"""
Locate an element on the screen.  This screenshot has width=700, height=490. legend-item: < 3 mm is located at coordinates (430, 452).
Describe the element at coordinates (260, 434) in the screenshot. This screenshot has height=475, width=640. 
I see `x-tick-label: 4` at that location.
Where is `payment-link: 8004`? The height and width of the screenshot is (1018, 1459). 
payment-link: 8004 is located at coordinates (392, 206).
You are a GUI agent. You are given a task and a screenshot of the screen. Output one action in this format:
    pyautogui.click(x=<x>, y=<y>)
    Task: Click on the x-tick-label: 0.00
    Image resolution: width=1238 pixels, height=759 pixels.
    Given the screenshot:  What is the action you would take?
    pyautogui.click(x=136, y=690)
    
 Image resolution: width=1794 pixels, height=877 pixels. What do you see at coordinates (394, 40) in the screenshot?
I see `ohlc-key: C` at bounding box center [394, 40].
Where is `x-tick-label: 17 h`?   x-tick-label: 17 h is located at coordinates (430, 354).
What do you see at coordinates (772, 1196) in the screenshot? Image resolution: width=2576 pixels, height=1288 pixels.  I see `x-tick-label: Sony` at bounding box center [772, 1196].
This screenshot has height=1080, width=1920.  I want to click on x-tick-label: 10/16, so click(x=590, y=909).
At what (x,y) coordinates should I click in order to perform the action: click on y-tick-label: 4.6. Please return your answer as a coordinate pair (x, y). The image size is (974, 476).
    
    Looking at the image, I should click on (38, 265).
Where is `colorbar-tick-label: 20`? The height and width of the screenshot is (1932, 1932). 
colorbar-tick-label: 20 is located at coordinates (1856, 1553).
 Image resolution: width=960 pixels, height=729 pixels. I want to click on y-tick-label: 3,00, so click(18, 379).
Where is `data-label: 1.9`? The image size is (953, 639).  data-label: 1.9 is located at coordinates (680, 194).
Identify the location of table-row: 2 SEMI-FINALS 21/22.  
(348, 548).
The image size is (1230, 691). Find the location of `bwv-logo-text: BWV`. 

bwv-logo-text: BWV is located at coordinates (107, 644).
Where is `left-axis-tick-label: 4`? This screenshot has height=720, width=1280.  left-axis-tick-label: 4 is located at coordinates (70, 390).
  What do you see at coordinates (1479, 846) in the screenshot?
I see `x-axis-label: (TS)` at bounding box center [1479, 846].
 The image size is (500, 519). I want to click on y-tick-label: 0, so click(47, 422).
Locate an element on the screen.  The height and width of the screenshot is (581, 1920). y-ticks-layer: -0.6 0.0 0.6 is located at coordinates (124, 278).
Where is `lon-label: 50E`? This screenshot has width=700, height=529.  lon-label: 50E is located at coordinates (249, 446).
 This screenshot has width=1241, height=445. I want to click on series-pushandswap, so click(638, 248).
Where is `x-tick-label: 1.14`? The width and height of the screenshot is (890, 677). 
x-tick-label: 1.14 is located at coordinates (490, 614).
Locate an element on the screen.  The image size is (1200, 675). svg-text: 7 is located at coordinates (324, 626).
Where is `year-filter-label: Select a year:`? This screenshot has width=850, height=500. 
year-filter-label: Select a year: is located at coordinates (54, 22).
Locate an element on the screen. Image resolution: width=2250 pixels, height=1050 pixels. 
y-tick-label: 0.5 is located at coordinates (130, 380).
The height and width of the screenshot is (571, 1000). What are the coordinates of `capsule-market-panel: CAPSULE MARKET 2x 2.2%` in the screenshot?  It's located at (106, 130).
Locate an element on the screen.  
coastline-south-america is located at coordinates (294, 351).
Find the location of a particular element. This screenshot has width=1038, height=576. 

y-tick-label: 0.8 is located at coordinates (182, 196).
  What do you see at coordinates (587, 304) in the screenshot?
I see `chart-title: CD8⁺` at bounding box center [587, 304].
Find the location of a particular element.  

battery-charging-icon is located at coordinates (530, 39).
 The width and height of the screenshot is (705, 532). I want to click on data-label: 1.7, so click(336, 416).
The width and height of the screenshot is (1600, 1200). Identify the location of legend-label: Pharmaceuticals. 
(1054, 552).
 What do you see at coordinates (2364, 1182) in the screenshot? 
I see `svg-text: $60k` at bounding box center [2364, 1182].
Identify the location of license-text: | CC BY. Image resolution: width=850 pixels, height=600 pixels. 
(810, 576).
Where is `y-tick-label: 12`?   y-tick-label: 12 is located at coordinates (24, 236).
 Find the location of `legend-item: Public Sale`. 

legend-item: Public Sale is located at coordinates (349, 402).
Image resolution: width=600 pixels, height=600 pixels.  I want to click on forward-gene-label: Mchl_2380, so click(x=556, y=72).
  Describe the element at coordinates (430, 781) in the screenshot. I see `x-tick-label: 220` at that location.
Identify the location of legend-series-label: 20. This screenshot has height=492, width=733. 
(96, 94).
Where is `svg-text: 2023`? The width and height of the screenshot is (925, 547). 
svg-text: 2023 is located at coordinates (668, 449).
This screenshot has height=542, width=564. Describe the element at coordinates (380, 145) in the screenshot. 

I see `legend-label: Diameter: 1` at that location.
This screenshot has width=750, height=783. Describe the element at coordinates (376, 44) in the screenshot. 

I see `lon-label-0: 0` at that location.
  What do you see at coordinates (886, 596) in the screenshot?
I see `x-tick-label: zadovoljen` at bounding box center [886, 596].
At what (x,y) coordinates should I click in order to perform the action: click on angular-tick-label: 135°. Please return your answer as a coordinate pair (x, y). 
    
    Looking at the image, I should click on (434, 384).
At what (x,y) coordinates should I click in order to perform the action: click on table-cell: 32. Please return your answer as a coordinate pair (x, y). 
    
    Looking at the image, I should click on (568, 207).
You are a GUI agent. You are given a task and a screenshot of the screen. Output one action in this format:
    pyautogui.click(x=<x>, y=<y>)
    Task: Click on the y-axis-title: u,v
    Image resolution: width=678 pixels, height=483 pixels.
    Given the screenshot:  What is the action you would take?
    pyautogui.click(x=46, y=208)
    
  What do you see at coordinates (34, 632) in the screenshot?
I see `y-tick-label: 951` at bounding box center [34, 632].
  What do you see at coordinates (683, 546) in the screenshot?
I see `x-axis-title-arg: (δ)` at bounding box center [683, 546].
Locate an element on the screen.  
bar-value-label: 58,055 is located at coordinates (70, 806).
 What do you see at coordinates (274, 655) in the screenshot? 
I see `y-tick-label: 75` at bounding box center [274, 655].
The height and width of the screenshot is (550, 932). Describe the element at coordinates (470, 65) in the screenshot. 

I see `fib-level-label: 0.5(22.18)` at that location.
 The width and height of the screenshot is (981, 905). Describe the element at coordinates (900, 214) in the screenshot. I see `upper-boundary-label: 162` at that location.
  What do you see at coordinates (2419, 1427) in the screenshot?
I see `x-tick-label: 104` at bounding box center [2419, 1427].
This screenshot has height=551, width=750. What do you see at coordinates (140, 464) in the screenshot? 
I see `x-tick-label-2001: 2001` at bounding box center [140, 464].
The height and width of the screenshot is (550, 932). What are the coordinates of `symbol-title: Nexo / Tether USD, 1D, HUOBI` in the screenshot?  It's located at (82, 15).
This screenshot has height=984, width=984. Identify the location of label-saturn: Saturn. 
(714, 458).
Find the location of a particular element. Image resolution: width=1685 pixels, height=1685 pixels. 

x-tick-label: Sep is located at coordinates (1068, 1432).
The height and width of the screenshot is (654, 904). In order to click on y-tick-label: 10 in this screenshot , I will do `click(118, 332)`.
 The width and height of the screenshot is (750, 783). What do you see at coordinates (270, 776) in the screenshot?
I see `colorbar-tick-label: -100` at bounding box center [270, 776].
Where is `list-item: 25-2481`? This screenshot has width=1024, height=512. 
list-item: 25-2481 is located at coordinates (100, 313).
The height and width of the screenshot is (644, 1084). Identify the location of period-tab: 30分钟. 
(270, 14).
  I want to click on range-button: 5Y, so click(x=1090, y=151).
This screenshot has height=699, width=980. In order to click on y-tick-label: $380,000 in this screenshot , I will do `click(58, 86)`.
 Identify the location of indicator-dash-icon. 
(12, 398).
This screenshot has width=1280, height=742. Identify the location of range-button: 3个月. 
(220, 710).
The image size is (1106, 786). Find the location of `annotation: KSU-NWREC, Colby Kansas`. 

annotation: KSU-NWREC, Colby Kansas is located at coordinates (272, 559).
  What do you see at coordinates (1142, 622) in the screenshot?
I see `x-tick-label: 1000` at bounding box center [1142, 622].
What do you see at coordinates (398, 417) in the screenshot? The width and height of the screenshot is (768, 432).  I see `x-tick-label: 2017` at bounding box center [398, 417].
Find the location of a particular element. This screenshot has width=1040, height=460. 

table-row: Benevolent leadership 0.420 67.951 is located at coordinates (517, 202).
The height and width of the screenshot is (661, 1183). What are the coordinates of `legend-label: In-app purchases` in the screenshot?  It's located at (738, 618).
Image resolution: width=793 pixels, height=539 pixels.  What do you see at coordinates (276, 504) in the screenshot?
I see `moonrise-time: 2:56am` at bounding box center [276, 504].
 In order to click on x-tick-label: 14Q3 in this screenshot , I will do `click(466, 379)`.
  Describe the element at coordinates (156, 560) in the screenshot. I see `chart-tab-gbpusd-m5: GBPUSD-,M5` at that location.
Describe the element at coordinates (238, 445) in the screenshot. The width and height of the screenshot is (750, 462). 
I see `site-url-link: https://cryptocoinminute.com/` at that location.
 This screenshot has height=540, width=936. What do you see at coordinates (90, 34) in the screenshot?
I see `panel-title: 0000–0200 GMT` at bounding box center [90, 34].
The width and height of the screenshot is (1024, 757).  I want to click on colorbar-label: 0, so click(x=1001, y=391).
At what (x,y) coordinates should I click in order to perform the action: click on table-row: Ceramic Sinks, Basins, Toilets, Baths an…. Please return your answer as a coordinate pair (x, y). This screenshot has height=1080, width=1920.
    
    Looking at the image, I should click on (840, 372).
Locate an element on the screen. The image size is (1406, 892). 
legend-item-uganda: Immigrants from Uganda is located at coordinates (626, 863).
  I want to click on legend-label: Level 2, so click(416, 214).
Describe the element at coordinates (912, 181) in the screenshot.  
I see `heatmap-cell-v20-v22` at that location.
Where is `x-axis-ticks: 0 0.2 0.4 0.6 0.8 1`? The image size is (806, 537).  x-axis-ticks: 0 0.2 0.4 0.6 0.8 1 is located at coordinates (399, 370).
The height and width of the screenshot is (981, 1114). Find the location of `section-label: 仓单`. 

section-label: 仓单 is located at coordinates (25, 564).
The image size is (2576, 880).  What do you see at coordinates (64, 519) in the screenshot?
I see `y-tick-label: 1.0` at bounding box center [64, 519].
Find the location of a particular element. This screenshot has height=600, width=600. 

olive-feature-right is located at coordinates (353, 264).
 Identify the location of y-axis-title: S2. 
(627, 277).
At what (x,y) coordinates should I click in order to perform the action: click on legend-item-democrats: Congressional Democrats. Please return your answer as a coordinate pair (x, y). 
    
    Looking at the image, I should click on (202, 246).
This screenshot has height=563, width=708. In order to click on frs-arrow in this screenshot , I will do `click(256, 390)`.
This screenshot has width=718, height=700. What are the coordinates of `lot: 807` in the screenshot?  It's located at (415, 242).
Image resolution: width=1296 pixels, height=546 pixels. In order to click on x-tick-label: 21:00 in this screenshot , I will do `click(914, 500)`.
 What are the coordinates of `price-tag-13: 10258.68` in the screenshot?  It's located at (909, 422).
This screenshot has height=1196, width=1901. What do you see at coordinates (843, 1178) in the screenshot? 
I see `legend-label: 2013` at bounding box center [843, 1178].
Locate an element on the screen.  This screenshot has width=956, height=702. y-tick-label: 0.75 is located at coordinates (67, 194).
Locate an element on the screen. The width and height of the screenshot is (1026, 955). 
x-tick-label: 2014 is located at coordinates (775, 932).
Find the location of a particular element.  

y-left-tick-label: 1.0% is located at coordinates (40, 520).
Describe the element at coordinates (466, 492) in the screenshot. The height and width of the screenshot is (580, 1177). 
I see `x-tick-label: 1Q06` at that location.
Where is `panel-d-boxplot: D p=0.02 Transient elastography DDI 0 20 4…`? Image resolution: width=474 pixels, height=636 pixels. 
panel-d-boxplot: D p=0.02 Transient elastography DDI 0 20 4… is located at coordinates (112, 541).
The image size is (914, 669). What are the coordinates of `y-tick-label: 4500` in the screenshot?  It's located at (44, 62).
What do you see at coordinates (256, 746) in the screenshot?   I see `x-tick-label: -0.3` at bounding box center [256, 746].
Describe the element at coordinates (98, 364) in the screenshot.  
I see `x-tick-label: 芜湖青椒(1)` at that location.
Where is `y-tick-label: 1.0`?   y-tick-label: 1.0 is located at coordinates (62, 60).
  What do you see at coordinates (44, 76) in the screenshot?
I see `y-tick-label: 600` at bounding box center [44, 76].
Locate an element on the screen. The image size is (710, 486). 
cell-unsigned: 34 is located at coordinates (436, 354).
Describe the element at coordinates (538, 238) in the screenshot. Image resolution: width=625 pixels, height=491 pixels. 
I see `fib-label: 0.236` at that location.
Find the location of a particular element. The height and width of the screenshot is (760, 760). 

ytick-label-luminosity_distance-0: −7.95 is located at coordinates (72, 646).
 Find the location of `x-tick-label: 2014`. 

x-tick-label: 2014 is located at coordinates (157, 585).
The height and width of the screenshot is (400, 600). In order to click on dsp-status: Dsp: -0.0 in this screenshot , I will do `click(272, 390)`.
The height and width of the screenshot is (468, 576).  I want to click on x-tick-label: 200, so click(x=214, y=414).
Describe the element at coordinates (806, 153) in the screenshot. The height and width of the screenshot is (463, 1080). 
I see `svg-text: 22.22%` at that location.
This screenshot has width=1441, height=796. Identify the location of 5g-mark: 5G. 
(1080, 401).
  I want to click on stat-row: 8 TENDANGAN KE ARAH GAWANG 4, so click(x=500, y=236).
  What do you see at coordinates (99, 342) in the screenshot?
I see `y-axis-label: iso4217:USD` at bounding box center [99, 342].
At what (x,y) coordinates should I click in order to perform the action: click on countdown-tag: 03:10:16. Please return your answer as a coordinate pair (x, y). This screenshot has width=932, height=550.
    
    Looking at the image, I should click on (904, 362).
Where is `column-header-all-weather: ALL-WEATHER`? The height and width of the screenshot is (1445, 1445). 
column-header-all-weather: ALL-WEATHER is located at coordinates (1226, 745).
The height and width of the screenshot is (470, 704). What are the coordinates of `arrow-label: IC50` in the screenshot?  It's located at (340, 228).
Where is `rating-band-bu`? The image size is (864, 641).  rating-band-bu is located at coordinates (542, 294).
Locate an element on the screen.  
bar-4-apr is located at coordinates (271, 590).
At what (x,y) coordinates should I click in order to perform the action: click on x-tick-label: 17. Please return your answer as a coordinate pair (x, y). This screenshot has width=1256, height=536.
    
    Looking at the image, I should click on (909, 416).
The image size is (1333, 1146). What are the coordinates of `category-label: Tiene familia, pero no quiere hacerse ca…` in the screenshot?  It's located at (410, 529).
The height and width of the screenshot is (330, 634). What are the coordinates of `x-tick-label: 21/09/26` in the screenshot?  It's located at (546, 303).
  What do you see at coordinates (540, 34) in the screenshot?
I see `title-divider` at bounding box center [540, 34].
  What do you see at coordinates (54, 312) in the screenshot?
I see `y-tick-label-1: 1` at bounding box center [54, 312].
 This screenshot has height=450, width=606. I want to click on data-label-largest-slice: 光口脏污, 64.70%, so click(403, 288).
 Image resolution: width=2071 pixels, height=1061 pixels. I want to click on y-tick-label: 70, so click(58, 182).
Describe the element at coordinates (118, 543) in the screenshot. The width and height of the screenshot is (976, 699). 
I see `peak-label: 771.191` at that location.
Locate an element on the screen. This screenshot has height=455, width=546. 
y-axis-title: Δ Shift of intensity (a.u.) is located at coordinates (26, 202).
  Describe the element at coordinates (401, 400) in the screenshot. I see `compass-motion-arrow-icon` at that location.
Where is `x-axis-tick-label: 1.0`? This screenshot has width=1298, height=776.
"""
• _Your assignment_
Reproduce the data verbatim, from the first line through the line containing "coordinates (70, 390).", both included.

• _Answer box_
Locate an element on the screen.  This screenshot has width=700, height=490. legend-item: < 3 mm is located at coordinates (430, 452).
Describe the element at coordinates (260, 434) in the screenshot. This screenshot has height=475, width=640. 
I see `x-tick-label: 4` at that location.
Where is `payment-link: 8004`? The height and width of the screenshot is (1018, 1459). 
payment-link: 8004 is located at coordinates (392, 206).
You are a GUI agent. You are given a task and a screenshot of the screen. Output one action in this format:
    pyautogui.click(x=<x>, y=<y>)
    Task: Click on the x-tick-label: 0.00
    Image resolution: width=1238 pixels, height=759 pixels.
    Given the screenshot:  What is the action you would take?
    pyautogui.click(x=136, y=690)
    
 Image resolution: width=1794 pixels, height=877 pixels. What do you see at coordinates (394, 40) in the screenshot?
I see `ohlc-key: C` at bounding box center [394, 40].
Where is `x-tick-label: 17 h`?   x-tick-label: 17 h is located at coordinates (430, 354).
What do you see at coordinates (772, 1196) in the screenshot? Image resolution: width=2576 pixels, height=1288 pixels.  I see `x-tick-label: Sony` at bounding box center [772, 1196].
This screenshot has height=1080, width=1920.  I want to click on x-tick-label: 10/16, so click(x=590, y=909).
At what (x,y) coordinates should I click in order to perform the action: click on y-tick-label: 4.6. Please return your answer as a coordinate pair (x, y). The image size is (974, 476).
    
    Looking at the image, I should click on (38, 265).
Where is `colorbar-tick-label: 20`? The height and width of the screenshot is (1932, 1932). 
colorbar-tick-label: 20 is located at coordinates (1856, 1553).
 Image resolution: width=960 pixels, height=729 pixels. I want to click on y-tick-label: 3,00, so click(18, 379).
Where is `data-label: 1.9`? The image size is (953, 639).  data-label: 1.9 is located at coordinates (680, 194).
Identify the location of table-row: 2 SEMI-FINALS 21/22.  
(348, 548).
The image size is (1230, 691). Find the location of `bwv-logo-text: BWV`. 

bwv-logo-text: BWV is located at coordinates (107, 644).
Where is `left-axis-tick-label: 4`? This screenshot has height=720, width=1280.  left-axis-tick-label: 4 is located at coordinates (70, 390).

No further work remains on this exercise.